Atom: Low-bit Quantization for Efficient and Accurate LLM Serving

TL;DR

Atom introduces a low-bit quantization technique that leverages modern GPU capabilities to significantly improve LLM serving throughput with minimal accuracy loss, using mixed-precision and fine-grained strategies.

Contribution

The paper presents Atom, a novel low-bit quantization method that enhances LLM serving efficiency by utilizing 4-bit operators and mixed-precision quantization, outperforming existing schemes.

Findings

Up to 7.7x throughput increase over FP16

2.5x throughput increase over INT8

Maintains accuracy with negligible loss

Abstract

The growing demand for Large Language Models (LLMs) in applications such as content generation, intelligent chatbots, and sentiment analysis poses considerable challenges for LLM service providers.

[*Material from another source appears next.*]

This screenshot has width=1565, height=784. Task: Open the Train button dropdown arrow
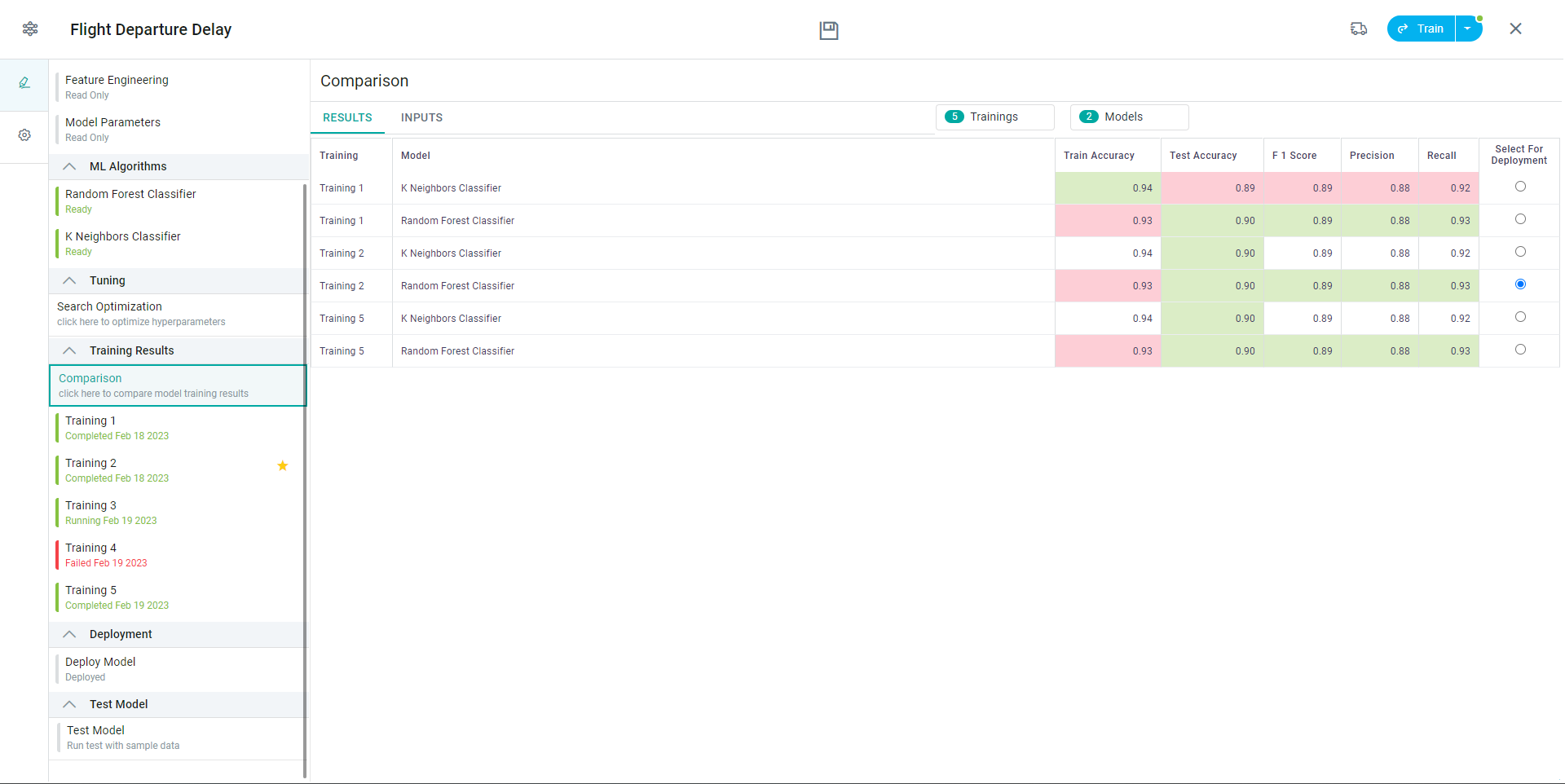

To efficiently use GPU resources and boost throughput, batching multiple requests has emerged as a popular paradigm; to further speed up batching, LLM quantization techniques reduce memory consumption and increase computing capacity. However, prevalent quantization schemes (e.g., 8-bit weight-activation quantization) cannot fully leverage the capabilities of modern GPUs, such as 4-bit integer operators, resulting in sub-optimal performance. To maximize LLMs' serving throughput, we introduce Atom, a low-bit quantization method that achieves high throughput improvements with negligible accuracy loss. Atom significantly boosts serving throughput by using low-bit operators and considerably reduces memory consumption via low-bit quantization. It attains high accuracy by applying a novel mixed-precision and fine-grained quantization process. We evaluate Atom on 4-bit weight-activation quantization in the serving context. Atom improves end-to-end throughput (token/s) by up to $7.7\times$ compared to the FP16 and by $2.5\times$ compared to INT8 quantization, while maintaining the same latency target.